G W Blair-West et al. Aust N Z J Psychiatry. 2001 Jun.

Abstract

Objective: This paper will summarize the authors' research that disproved the accepted lifetime suicide risk in major depression. It will then explore the pivotal issue of gender in understanding suicide risk in depression and raise questions as to whether this is adequately reflected in the current diagnostic construct of this condition.

Method: The methods of two recent papers published by the authors are briefly recounted. In the first of these papers, an age-specific algorithm was developed to reflect the necessary mathematical relationship between the prevalence of major depression, total population suicide rates and suicide risk in depression. It allowed for deaths in each age group from other causes, corrected for official underreporting, and was calculated on the entire population of the USA. In the second paper this methodology was further refined and applied to gender and age data.

Results: The suicide risk in major depression as it is currently defined diagnostically is of the order of 3.4% rather than the previously accepted figure of 15%. However, a single figure is misleading as it averages two highly disparate figures of almost 7% for men and only 1% for women. In youths (< age 25) the male: female ratio is even higher (10:1).
┄┄┄┄┄┄┄┄┄┄
» **INSTRUCTIONS**
a) According to the abstract on suicide risk in depression, what is the suicide risk in major depression as it is currently defined diagnostically?
b) Extend the abstract on suicide risk in depression, starting after its last sentence.
These lines come from a separate source.

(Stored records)
┄┄┄┄┄┄┄┄┄┄
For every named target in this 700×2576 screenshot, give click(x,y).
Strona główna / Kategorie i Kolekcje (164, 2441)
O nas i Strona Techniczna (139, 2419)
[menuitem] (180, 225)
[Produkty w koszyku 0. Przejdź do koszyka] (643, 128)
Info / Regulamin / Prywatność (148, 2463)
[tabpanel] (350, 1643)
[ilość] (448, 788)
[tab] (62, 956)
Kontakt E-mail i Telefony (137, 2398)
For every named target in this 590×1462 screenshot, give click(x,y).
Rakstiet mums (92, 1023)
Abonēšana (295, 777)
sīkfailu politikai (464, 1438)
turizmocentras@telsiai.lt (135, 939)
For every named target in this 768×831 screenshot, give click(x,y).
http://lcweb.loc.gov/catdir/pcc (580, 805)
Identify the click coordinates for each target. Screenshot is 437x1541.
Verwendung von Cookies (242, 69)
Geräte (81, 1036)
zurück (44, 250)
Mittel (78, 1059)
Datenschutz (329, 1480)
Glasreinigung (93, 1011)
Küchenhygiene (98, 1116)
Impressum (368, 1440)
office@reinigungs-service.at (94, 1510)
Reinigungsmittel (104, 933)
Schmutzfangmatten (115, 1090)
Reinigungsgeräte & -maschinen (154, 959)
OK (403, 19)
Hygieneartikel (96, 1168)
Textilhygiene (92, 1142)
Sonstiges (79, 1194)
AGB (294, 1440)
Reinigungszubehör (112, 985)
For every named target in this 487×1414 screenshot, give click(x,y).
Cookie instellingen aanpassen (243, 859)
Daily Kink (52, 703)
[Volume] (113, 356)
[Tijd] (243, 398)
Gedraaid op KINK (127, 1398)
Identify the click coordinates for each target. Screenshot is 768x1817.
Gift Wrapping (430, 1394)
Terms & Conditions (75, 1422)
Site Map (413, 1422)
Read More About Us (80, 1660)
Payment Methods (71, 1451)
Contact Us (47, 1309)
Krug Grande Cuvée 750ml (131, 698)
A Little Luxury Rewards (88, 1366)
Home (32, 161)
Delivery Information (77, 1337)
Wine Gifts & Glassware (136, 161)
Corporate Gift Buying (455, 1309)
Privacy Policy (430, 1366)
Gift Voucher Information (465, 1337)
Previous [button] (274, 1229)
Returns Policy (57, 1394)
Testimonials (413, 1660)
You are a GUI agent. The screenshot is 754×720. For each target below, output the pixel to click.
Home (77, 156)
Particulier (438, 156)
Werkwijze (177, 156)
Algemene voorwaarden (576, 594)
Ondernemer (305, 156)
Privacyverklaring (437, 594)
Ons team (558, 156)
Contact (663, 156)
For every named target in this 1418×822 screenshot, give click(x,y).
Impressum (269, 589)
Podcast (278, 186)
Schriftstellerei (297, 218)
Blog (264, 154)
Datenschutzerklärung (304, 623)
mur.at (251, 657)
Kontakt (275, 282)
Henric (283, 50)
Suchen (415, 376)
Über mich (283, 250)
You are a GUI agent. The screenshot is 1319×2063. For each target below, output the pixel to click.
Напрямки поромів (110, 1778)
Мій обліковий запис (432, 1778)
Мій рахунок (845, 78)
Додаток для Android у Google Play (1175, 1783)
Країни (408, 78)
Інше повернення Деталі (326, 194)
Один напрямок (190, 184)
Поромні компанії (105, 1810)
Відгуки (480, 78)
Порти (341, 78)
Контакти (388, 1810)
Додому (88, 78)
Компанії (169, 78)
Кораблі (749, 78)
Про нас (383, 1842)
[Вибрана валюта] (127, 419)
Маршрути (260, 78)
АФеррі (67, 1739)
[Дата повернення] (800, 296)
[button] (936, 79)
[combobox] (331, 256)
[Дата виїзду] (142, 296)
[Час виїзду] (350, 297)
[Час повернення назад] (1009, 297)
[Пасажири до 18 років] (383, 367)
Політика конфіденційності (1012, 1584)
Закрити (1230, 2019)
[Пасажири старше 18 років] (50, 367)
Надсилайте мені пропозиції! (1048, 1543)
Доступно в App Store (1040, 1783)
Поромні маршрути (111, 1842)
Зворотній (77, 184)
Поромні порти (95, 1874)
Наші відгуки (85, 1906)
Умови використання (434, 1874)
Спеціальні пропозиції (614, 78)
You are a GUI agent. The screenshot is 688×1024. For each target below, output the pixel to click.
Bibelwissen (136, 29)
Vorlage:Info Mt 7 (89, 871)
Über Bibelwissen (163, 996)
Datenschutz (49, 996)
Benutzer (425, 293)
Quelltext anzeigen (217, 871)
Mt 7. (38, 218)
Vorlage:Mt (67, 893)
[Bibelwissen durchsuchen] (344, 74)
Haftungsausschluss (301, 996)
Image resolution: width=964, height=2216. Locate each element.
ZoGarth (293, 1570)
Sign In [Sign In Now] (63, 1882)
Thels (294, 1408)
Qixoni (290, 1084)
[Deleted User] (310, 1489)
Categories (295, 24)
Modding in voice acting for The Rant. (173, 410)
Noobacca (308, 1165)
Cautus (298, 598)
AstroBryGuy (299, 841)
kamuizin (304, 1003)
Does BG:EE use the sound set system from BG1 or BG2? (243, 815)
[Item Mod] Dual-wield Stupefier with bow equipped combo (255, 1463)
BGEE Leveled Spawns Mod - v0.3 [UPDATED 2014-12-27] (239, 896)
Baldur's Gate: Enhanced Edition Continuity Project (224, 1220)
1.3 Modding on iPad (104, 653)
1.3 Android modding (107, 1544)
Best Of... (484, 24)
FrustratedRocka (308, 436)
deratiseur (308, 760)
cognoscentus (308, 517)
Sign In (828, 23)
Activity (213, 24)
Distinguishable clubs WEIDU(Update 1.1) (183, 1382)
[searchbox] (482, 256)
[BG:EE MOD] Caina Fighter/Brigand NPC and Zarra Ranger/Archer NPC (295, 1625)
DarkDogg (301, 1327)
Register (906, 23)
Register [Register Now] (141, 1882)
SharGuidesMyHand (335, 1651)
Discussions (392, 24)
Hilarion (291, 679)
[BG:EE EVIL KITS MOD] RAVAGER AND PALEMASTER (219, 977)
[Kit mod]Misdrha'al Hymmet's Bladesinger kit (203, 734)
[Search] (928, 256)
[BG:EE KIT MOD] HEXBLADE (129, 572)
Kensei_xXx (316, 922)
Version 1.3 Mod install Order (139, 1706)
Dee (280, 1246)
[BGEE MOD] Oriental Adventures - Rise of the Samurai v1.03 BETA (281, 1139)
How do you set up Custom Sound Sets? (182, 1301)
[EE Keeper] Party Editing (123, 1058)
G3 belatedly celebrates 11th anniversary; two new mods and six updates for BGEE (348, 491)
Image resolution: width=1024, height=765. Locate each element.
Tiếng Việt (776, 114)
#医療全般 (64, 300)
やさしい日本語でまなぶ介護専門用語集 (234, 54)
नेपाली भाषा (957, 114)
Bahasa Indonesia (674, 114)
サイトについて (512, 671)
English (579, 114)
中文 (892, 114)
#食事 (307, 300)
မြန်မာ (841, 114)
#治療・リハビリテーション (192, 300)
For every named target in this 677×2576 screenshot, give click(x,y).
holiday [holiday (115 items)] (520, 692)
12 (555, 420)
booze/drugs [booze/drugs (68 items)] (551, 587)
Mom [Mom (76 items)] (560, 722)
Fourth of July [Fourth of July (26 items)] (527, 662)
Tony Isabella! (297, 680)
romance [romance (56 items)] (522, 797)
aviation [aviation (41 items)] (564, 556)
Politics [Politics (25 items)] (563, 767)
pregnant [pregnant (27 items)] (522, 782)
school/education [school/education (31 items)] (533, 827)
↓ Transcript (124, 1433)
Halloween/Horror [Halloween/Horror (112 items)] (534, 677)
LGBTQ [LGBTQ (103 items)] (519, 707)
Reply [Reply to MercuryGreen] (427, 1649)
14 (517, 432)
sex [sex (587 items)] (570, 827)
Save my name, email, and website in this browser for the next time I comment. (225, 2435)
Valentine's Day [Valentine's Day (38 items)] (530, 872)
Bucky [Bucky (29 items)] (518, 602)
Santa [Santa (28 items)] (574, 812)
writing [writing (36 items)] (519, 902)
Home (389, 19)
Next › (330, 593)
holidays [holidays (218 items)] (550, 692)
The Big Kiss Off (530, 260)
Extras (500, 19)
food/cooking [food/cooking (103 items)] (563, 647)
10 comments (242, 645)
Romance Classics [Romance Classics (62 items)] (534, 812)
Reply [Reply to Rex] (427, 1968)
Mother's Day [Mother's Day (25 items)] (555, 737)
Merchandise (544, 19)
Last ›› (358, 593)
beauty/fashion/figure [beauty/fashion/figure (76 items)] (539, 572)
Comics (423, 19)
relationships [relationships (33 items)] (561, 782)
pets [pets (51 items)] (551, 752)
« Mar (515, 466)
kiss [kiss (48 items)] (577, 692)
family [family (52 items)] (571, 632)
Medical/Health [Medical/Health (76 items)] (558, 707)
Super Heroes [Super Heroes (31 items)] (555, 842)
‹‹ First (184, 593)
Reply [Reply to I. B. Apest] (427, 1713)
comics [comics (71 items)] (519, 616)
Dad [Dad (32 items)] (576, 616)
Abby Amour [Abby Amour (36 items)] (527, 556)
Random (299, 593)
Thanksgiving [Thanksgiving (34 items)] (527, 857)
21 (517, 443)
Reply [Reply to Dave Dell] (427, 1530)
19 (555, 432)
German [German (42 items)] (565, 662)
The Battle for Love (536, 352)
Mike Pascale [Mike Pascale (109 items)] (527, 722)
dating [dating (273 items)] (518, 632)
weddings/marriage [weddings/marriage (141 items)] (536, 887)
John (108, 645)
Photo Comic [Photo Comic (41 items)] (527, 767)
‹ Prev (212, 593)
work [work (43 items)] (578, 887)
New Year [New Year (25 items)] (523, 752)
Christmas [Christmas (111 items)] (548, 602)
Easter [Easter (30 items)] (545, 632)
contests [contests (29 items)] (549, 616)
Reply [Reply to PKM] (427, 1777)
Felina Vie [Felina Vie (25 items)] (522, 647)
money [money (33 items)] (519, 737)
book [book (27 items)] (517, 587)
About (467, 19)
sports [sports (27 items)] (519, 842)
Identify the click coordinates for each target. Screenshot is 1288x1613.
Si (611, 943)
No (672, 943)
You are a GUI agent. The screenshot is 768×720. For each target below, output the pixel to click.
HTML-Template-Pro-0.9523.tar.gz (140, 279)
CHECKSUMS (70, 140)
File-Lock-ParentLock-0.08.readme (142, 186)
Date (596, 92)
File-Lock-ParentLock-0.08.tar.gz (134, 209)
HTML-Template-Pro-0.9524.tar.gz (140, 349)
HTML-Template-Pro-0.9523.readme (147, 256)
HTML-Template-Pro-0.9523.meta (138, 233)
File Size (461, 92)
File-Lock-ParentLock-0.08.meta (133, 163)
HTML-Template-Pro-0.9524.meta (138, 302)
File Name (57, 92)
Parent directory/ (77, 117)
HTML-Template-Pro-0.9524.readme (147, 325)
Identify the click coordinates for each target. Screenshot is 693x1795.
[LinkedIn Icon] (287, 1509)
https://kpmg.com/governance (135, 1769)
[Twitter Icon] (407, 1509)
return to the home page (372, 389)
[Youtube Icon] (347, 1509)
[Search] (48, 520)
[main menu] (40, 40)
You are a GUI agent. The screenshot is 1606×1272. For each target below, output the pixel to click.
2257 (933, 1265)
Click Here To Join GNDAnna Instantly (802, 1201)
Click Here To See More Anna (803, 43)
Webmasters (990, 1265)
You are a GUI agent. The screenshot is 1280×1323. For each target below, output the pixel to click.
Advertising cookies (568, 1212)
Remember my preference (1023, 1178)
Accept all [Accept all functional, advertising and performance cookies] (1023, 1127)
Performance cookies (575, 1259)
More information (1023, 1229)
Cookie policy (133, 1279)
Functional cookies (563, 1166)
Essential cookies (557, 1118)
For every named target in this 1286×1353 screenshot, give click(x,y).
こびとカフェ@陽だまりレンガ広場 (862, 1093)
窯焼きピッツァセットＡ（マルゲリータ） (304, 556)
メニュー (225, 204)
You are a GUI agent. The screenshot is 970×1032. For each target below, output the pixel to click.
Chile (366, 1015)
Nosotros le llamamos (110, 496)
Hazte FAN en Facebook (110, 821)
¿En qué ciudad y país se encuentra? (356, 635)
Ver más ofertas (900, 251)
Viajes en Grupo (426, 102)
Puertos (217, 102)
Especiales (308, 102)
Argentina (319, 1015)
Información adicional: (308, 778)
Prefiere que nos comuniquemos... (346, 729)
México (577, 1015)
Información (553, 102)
┄┄┄┄┄┄┄┄┄┄
» **ANSWERS FOR THIS EXERCISE**
a) About 3.4%, rather than the previously accepted 15%.

b)
Conclusions: Among sufferers of major depression, men and those who have been hospitalized have a much greater risk of suicide. These findings are sensitive to diagnostic inclusivity (the algorithm's denominator) which raises the question as to whether women with a depressive illness are more likely to be correctly identified than male sufferers? An argument is made for a gender-based nosological revision of the diagnostic criteria. In the interim, given the treatable morbidity of depression and the availability of safe, well-tolerated antidepressants, there is a prima facie case for lowering our threshold of treatment in men and youths presenting with a history of anger dyscontrol, or substance abuse, who have decompensated from previous levels of functioning and who show features of either typical or atypical depression.